3 ways Paris can become carbon free

Leonard, the VINCI Group’s innovation and foresight platform, Shell and the OECD have joined forces, alongside 45 experts from the public and private sector, to imagine three forward-looking scenarios setting out the way in which Paris and the Greater Paris region can become carbon free by 2050.

The report published today has been presented and discussed during an online public meeting on November 10, 2020.

Forty-five experts from 30 public-sector, private-sector and civil-society organizations—including Paris city council, the Greater Paris regional council, the French Ministry for the Ecological Transition, the International Energy Agency, Sorbonne and Stanford universities and large French companies—took part in the workshop to produce the report entitled “The City of Paris strives to achieve carbon neutrality by 2050—3 ways Paris can become carbon free”.

Download the report

“We will only achieve the objectives set out in the Paris Climate Action Plan if everybody is committed to making it happen.
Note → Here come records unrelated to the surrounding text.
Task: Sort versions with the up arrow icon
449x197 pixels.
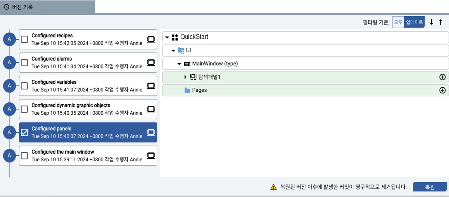Action: click(441, 22)
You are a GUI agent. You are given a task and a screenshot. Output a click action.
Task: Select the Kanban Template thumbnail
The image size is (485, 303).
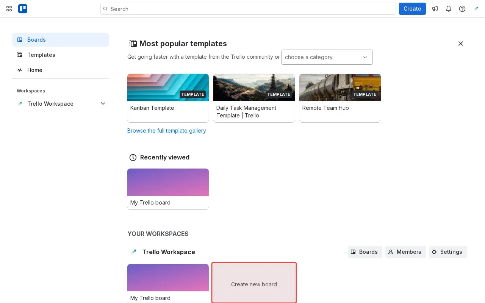point(168,87)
We, along with Shell and the OECD, have therefore taken the initiative to bring together a large group of stakeholders to devise these three scenarios with a view to making Paris and the Greater Paris region carbon free”, said Julien Villalongue, Managing Director of Leonard.
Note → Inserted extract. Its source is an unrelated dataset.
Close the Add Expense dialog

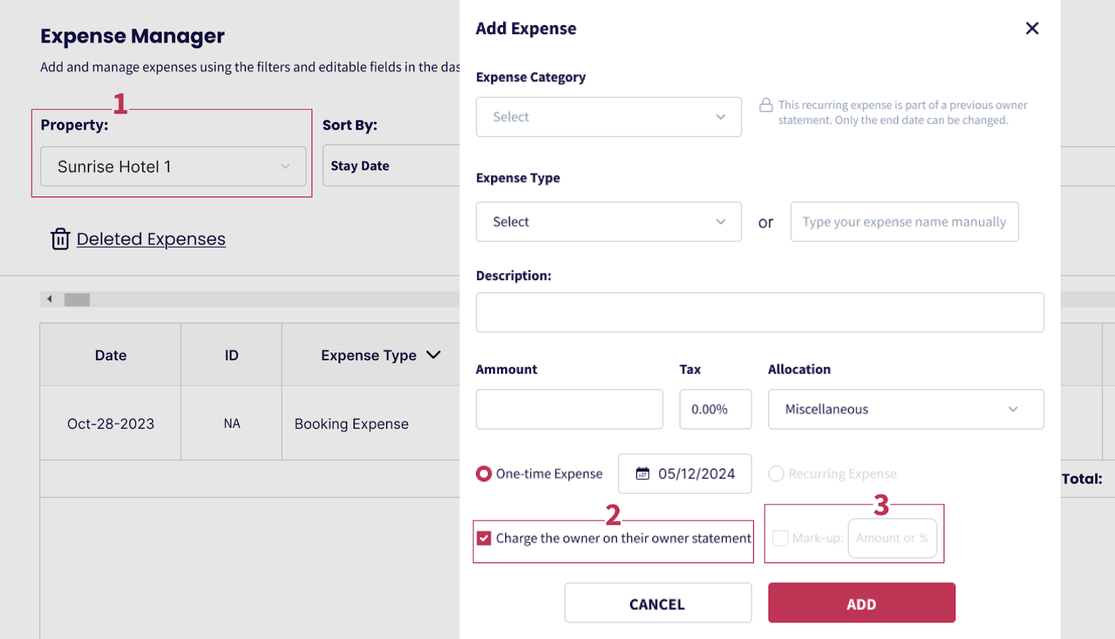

“Cities have considerable leverage in implementing the energy transition and the City of Paris has set itself ambitious objectives to achieve carbon neutrality by 2050. These three scenarios serve as a starting point for discussing the future of the City of Paris and the collaborations that are needed to achieve carbon neutrality”, said Vincent Baril, President of Shell France.

The report outlines the following three scenarios:

  • Green technology-based development: a drive to seize opportunities to develop technology and create businesses that arise as part of the environmental transition, giving France a greener economic outlook. Coordinated government policy will step up the pace of the energy transition, thereby creating the conditions for regions to achieve carbon neutrality by 2050.
  • Defiance and immobilism: social and economic crises are given greater focus than the climate transition on the national agenda. The people the worst affected by climate breakdown are coming together to demand initiatives that boost equality and help combat climate change, thereby becoming the main agents of the transformation.
  • Paving the way: tight-knit collaboration between elected officials and local communities improves consideration of people’s concerns about wellbeing and climate change, to drive the transition for a carbon-free Paris.

The majority of experts brought together by Leonard, Shell and the OECD believe that socio-economic inequalities and complex political governance, both nationally and locally, represent the main sources of uncertainty along the route to carbon neutrality.